Ask HN: Do any accelerators specialize in “Remote First” or “Remote Only” teams? - webmaven
======
notahacker
Are you more interested in seed funding itself, or in specialised support
organising remote teams and introductions to investors that believe in them?
There are certainly "accelerators" offering funding and a relatively basic
structure which themselves remote, and are thus obviously a little more
comfortable with giving seed funding to distributed teams than those which
want to bring the founders all together in one room.

[I worked remotely for an internationally-distributed startup funded by ODINE,
the predecessor to "Data Pitch" (datapitch.eu) which gives data driven
European startups equity-free (EU) funding and a basic program structure
whilst assuming they'll continue working wherever they happen to be based.

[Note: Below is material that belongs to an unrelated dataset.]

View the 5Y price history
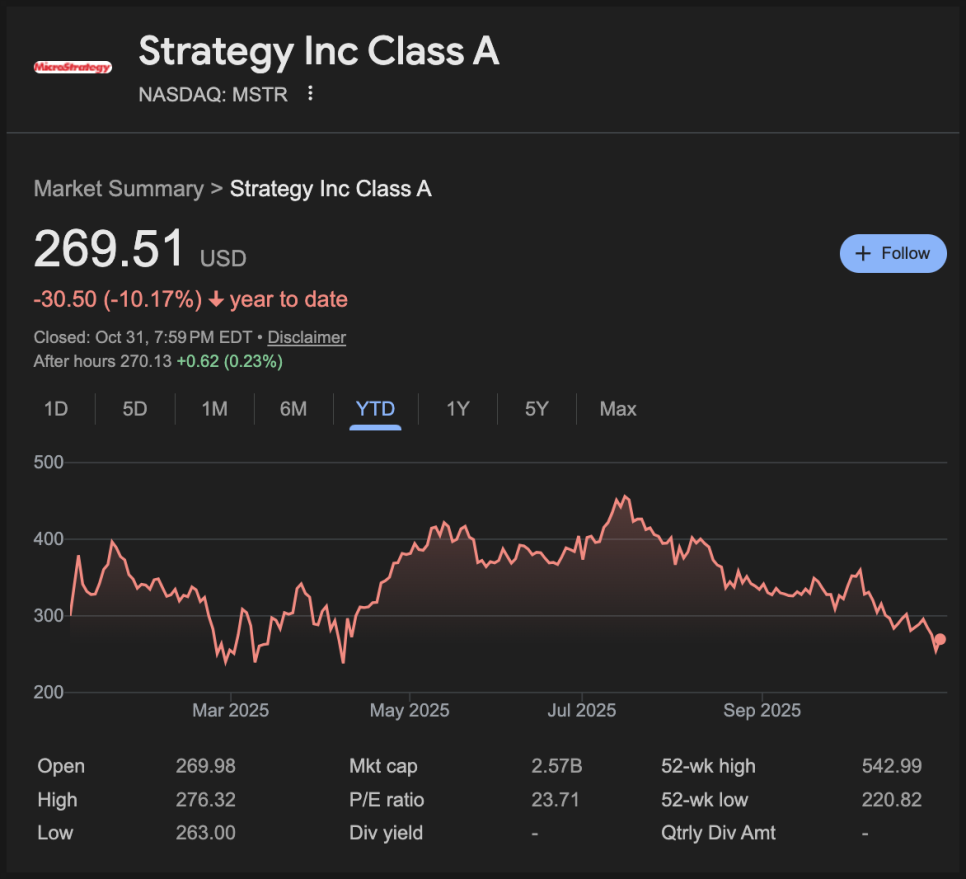Screen dimensions: 966x879 click(537, 409)
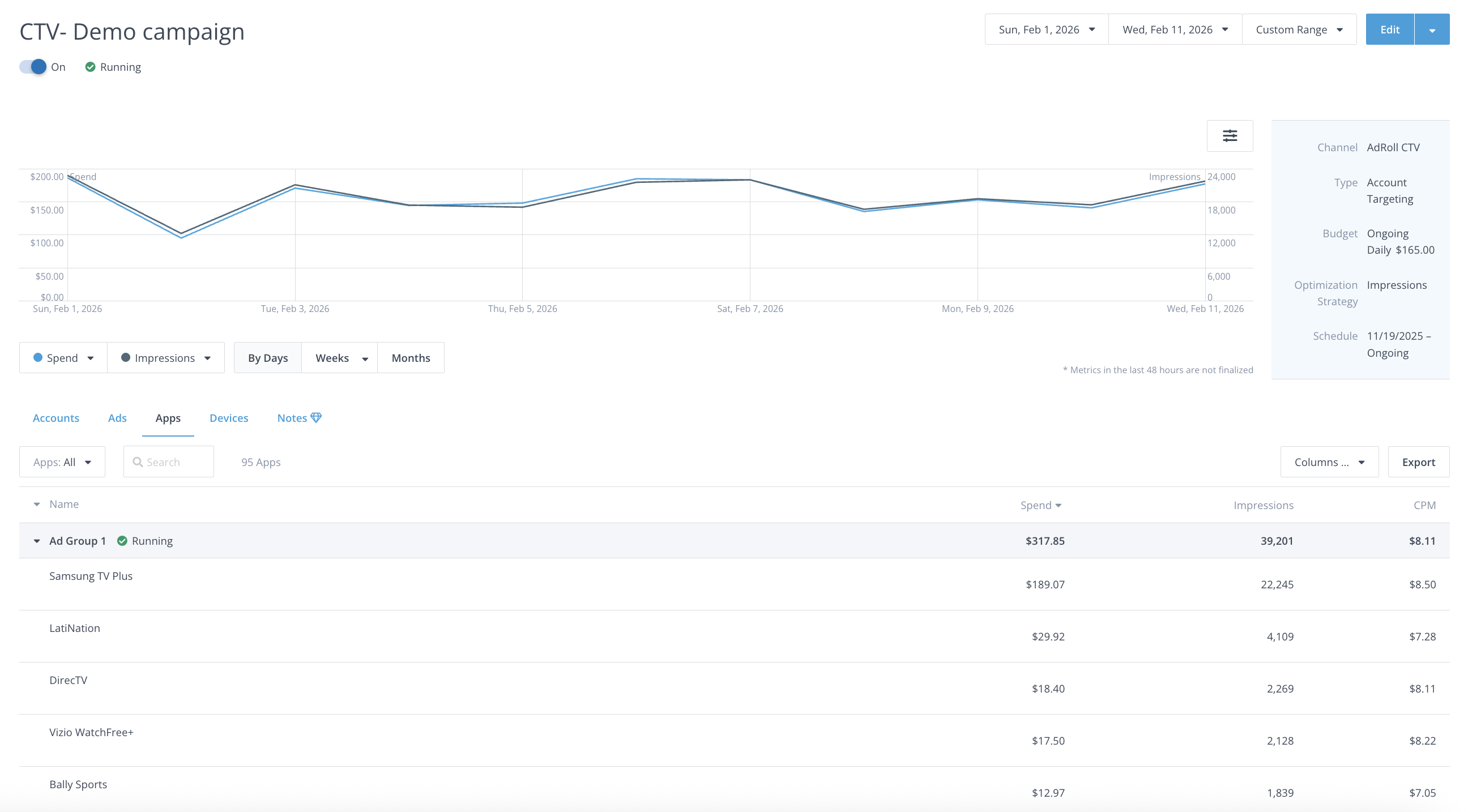Open the chart settings sliders icon

click(x=1229, y=136)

But
the other side of not pushing everyone into the same room is there's somewhat
less in the way of assistance and introductions than the traditional
accelerator model boasts; not that we were particularly focused on taking
advantage of what was offered at the time]

------
jxub
Could you provide some extra context? This open ended questions are hard to
address correctly.

I have perhaps a wrong impression, but most accelerators are about building
"agile" workflows for inexperienced technical founders, at least the crappy
ones in Europe. Remote-first approach works really well for the
lifestyle/bootstrapped type of business.

------
muzani
This sounds like exactly what YC fellowship is for.

------
contingencies
Probably not but you can always _Show HN: ..._ here.